Pedro Acosta secondo e primo leader del Mondiale
Alle spalle dell’Aprilia numero 72 chiude Pedro Acosta, staccato di 5”5 ma protagonista di una prova solida e intelligente. Il murciano supera nel finale Raúl Fernández, che paga il degrado della gomma posteriore e deve accontentarsi del terzo posto.
Nonostante la vittoria di Bezzecchi, è Acosta a lasciare la Thailandia da leader del campionato: per la prima volta nella storia della MotoGP la KTM di Mattighofen esce da un Gran Premio in testa alla classifica iridata.
Disastro per Marc Marquez: foratura e zero pesante
La giornata si trasforma invece in un incubo per Marc Marquez. A sei giri dalla fine, mentre si trovava fuori dal podio ma ancora in lotta per posizioni importanti, il pilota spagnolo incappa in una foratura dopo aver colpito il cordolo alla curva 4. La gomma si danneggia progressivamente fino a costringerlo al ritiro.

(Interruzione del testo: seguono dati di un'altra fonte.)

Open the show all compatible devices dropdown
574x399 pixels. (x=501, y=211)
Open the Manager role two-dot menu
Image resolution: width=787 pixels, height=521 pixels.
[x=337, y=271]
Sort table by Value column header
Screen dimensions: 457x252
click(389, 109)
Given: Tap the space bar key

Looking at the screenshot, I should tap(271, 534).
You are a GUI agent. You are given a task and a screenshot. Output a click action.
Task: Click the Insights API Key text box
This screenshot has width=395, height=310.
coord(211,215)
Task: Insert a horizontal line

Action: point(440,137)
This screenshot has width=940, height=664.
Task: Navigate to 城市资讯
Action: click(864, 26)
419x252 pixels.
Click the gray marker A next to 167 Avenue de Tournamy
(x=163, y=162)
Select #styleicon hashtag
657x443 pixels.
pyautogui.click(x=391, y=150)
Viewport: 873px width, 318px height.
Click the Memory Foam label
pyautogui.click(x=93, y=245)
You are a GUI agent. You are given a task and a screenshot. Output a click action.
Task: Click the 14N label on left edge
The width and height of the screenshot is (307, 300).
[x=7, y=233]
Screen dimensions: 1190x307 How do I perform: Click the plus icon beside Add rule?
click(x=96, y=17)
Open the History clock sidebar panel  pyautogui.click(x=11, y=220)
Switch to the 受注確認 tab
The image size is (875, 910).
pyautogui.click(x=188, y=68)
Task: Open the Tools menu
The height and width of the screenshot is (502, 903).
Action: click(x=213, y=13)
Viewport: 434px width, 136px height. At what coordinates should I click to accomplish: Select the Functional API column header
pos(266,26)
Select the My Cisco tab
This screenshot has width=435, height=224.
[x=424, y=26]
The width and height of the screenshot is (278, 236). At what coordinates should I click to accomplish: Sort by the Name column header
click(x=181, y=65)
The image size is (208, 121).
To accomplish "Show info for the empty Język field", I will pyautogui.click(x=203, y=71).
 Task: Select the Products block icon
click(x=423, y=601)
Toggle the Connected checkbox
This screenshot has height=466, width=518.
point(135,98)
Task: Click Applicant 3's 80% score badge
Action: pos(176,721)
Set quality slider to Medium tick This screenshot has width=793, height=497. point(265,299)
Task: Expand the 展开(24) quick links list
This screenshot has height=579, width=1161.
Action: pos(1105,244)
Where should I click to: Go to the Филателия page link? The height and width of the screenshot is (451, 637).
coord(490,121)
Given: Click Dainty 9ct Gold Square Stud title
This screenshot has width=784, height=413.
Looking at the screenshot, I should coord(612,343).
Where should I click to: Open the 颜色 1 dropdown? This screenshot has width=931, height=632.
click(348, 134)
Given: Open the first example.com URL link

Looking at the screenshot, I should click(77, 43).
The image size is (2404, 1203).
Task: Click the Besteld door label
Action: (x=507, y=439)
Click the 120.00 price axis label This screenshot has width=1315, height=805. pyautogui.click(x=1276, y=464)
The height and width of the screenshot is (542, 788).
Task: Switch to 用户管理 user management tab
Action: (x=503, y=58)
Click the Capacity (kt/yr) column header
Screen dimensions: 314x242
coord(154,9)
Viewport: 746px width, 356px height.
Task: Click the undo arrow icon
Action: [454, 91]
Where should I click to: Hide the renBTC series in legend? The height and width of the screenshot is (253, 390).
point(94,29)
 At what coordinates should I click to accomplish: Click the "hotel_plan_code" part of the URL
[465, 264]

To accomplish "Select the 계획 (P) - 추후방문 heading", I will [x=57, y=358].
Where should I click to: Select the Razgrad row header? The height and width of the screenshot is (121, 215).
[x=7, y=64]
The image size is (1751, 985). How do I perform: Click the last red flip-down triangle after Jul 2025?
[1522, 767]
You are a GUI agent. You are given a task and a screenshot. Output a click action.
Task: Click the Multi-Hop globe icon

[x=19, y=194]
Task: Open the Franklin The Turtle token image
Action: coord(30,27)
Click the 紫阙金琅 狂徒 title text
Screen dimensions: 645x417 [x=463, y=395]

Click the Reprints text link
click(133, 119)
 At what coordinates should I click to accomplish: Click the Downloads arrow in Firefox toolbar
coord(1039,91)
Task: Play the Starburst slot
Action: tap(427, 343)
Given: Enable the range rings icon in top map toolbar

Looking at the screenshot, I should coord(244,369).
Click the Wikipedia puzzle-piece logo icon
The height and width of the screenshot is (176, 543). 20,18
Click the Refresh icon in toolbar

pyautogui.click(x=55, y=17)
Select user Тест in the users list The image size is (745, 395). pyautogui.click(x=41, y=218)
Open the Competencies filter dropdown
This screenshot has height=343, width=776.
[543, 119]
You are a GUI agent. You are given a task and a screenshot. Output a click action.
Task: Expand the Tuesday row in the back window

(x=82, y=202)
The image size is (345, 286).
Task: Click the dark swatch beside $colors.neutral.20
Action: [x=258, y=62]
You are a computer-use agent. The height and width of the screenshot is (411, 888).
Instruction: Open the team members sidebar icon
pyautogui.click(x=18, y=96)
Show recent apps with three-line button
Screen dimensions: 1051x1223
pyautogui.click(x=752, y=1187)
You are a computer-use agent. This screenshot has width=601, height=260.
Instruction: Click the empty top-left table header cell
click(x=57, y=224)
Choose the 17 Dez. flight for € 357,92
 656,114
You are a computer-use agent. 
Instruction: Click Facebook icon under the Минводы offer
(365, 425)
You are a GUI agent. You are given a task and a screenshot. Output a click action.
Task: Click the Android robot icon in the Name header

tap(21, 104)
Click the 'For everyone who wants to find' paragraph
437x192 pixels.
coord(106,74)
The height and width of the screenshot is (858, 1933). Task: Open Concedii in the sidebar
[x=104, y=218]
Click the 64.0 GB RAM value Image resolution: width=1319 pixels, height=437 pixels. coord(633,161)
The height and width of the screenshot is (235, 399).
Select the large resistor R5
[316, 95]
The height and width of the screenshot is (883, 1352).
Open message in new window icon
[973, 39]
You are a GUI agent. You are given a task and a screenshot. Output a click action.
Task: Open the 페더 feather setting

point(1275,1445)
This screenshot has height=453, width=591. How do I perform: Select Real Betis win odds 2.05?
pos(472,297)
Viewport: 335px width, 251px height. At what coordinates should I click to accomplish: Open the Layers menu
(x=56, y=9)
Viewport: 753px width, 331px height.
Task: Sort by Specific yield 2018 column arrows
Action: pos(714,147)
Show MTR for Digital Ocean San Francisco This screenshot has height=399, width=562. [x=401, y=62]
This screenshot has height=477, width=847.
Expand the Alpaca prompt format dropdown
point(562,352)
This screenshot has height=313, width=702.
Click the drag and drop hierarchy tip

Un colpo durissimo per il campione 2025, che scivola all’ottavo posto nella classifica generale, a 23 punti da Acosta e a 16 da Bezzecchi.
Cade anche Alex Marquez
Quasi in contemporanea arriva anche lo zero per Alex Marquez, vicecampione in carica, che cade nello stesso punto in cui si era ritirato il fratello. Una doppia battuta d’arresto per i protagonisti della passata stagione, entrambi fuori dai giochi in una gara che li aveva visti competitivi nelle prime fasi.
Aprilia in festa, Ducati ko
La gara di Buriram segna un risultato storico per Aprilia, che piazza tutte e quattro le sue moto nella top-5, firmando la migliore prestazione di sempre nella classe regina. Al contrario, per Ducati è uno dei weekend più difficili degli ultimi anni, con la serie di 88 Gran Premi consecutivi a podio che rischia di interrompersi.
Bezzecchi domina dall’inizio alla fine, gestendo con maturità una corsa insidiosa per il caldo e per l’usura delle gomme. Acosta consolida la sua crescita e si prende la leadership del Mondiale, mentre per Marc Marquez il 2026 parte in salita.
La MotoGP riparte così, tra sorprese, cadute eccellenti e nuovi equilibri in pista.